Both in-person and over Zoom, about 220 people attended the conference, which explored targeted legislation and other policy changes that could be enacted in 2023. Panels focused on three topics: work visa changes to help alleviate high-skilled and low skilled-labor shortages, border security and asylum reforms, and a permanent path forward for Dreamers, farmworkers, and others.
“Major reforms require the convergence of a widely recognized problem, policy solutions, and sufficient political will,” says Stephen Yale-Loehr, conference co-organizer and Cornell Law professor of immigration law practice. “Our conference brought together expert scholars, analysts, and advocates to probe ways to clarify key problems, identify achievable policies, and build the political will needed to enact them. We hope to build on the conference discussions to develop constructive proposals that have a realistic chance of enactment this year.”
The keynote was given by economist Douglas Holtz-Eakin, president of the American Action Forum. Holtz-Eakin made an argument for the benefits of immigration based on a set of driving economic forces: enormous global pressure for economic migration paired with the United States’ sub-replacement fertility, declining labor pool, and skills deficits. Noting the recent slowing of the country’s GDP growth, he said, “There’s a palpable sense of the American Dream just disappearing over the horizon.”
On a more hopeful note, he observed that the United States “has never really used economic policy as an important component” of immigration reform and that, by doing so, we might find that the shared desire for economic growth could unify the disparate parties involved.
“In the absence of immigration, we get older, we get smaller, our economy shrinks, our ability to project our values on the globe diminishes, and we become a shadow of our former selves,” he said. “The flip side to that is that the immigration decisions we make get to dictate our future.”
The day’s first panel, on the border crisis and asylum reform, was moderated by co-organizer Stephen Yale-Loehr, Cornell Law professor of immigration law practice, and featured Muzaffar Chishti, of the Migration Policy Institute; Kristie De Peña, of the Niskanen Center; Glenn Hamer, of the Texas Association of Business; Mathew Johnson, of the Klein/Johnson Group; and Rebecca Tallent, chair of the National Immigration Forum board of directors, former chief of staff to Senator John McCain, and adviser to former House Speaker John Boehner.
This was followed by a panel on immigration and worker shortages moderated by Randel Johnson, distinguished immigration scholar at Cornell Law, and featuring Jon Baselice, of the U.S. Chamber of Commerce; Josh Bernstein of the SEIU; Scott Corley, of Compete America; Giev Kashkooli, of the United Farm Workers; Craig Regelbrugge, of AmericanHort; and immigration law and policy expert Amy Nice.

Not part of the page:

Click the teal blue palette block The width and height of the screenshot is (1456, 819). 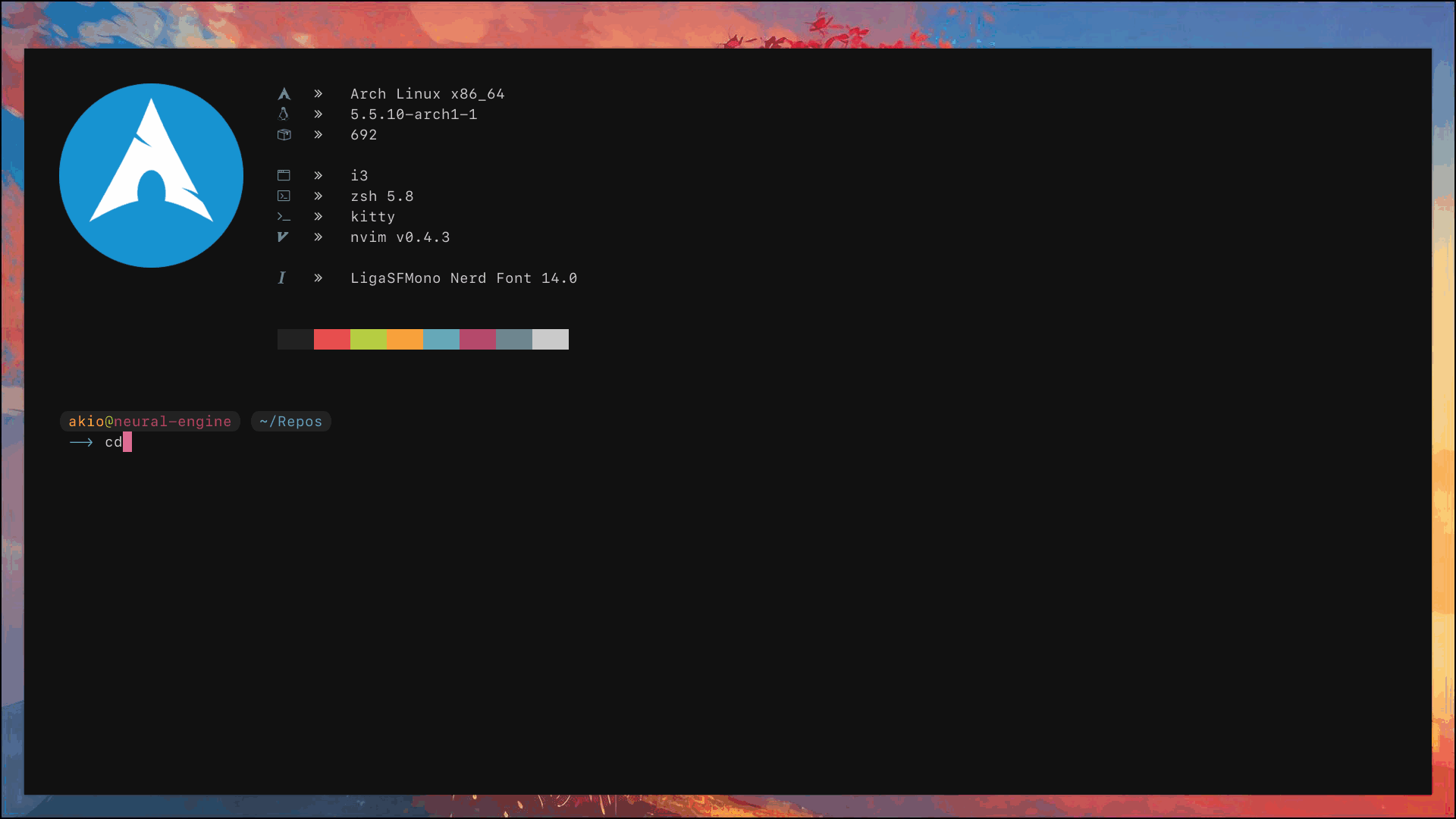tap(441, 339)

A final panel on Dreamers and the undocumented, moderated by Charles Kamasaki, distinguished immigration scholar at Cornell Law, featured Theresa Cardinal Brown, of the Bipartisan Policy Center; Galen Carey, of the National Association of Evangelicals; Jennie Murray, of the National Immigration Forum; Gaby Pacheco, of TheDream.US; and Rebecca Shi, of the American Business Immigration Coalition.